The user interface is aimed at being simple enough for a fairly young kid can
get some joy of it. There's also a special kid-mode aimed at very young
children which grabs the focus and converts key banging into lots of random
planets.
KEYBINDINGS¶
Universe definition¶
- a
- Add Planet
- j
- Place random orbital planet
- r
- Place random planet
- u
- Undo (undoes last planet insertion)
- e
- Reset to empty universe
- g
- Go Back (goes back to just after last planet insertion)
- Mouse
- Click on a planet to delete it
Physics¶
- b
- Toggle bounce (experimental)
Display control¶
- Cursor keys
- Panning
- c, Space
- Move display to center of mass
- x
- Initiate center of mass tracking
- =
- Zoom in
- -
- Zoom out
- p
- Toggle Pause
- o
- Change all colors randomly
- t
- Toggle Trace
- d
- Double Trace Length
- h
- Halve Trace Length
- Mouse
- Drag a box around a set of planets to follow the center of mass of those
planets
Program control¶
- H
- Display help dialog
- k
- Display option dialog
- Ctrl-Shift-k
- Toggle kid-mode. Kid mode locks the keyboard and mouse, so the only way to
get out is to toggle kid-mode again to get out.
- l
- Load Universe After pressing l, press any other character to load the
universe with that name. Universes are stored in ~/.planets/ .
- s
- Save Universe After pressing s, press any other character to save the
universe with that name.
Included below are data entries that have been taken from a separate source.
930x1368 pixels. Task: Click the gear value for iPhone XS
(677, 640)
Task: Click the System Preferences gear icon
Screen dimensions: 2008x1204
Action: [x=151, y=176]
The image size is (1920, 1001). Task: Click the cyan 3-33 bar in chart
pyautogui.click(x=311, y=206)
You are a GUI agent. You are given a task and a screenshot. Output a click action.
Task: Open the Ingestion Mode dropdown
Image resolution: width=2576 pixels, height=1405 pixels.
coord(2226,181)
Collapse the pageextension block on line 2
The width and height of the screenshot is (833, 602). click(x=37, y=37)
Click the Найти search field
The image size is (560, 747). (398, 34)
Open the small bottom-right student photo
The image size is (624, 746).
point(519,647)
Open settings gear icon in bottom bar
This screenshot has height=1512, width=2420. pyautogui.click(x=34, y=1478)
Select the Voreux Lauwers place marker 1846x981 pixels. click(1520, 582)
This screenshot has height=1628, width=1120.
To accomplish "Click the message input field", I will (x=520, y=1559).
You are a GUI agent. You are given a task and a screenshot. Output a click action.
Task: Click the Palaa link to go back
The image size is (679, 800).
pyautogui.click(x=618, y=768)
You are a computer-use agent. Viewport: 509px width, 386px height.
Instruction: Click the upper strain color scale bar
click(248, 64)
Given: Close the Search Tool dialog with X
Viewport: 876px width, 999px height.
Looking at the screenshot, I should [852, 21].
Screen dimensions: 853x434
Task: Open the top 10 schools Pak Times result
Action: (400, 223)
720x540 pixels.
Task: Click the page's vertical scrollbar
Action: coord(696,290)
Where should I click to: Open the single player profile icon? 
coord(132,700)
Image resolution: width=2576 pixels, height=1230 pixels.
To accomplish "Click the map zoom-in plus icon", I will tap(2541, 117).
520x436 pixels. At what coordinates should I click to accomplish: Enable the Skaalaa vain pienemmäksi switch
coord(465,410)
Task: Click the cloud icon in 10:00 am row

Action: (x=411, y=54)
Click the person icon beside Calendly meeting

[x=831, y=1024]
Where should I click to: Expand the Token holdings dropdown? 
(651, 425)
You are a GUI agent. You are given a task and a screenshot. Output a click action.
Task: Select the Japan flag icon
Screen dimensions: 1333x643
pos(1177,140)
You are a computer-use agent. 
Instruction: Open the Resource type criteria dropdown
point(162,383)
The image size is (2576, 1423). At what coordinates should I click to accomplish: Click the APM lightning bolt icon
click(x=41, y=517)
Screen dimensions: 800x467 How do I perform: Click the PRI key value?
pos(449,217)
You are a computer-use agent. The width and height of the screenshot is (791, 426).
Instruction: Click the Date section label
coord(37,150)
Universes are saved in ~/.planets/ .
- q, Esc
- Quit
TECHNICAL DETAILS¶
Planets uses a fourth-order runge-kutta approximation for the simulation
itself. Planet bouncing is achieved by adding a repulsive force to planets at
close quarters.
Planets is fairly flexible: you can change the
gravitational constant, the time-slice of the simulation, and even the
exponent used in the gravitational law. Universes are saved in the ~/.planets
directory, and are simple human readable and editable files.
BUGS¶
Currently bouncing doesn't work very well unless you make the time-slice quite
small. Ideally, it would be nice to have a billiard-style bounce system, but
it's not clear how to do this accurately in the presence of a strong
gravitational field.
AUTHOR¶
Planets was written by Yaron M. Minsky <yminsky@cs.cornell.edu> as
a gift for his nephew, Eyal Minsky-Fenick.
This manpage was contributed originally by Martin Pitt <martin@piware.de>
for the Debian GNU/Linux system (but may be used by others).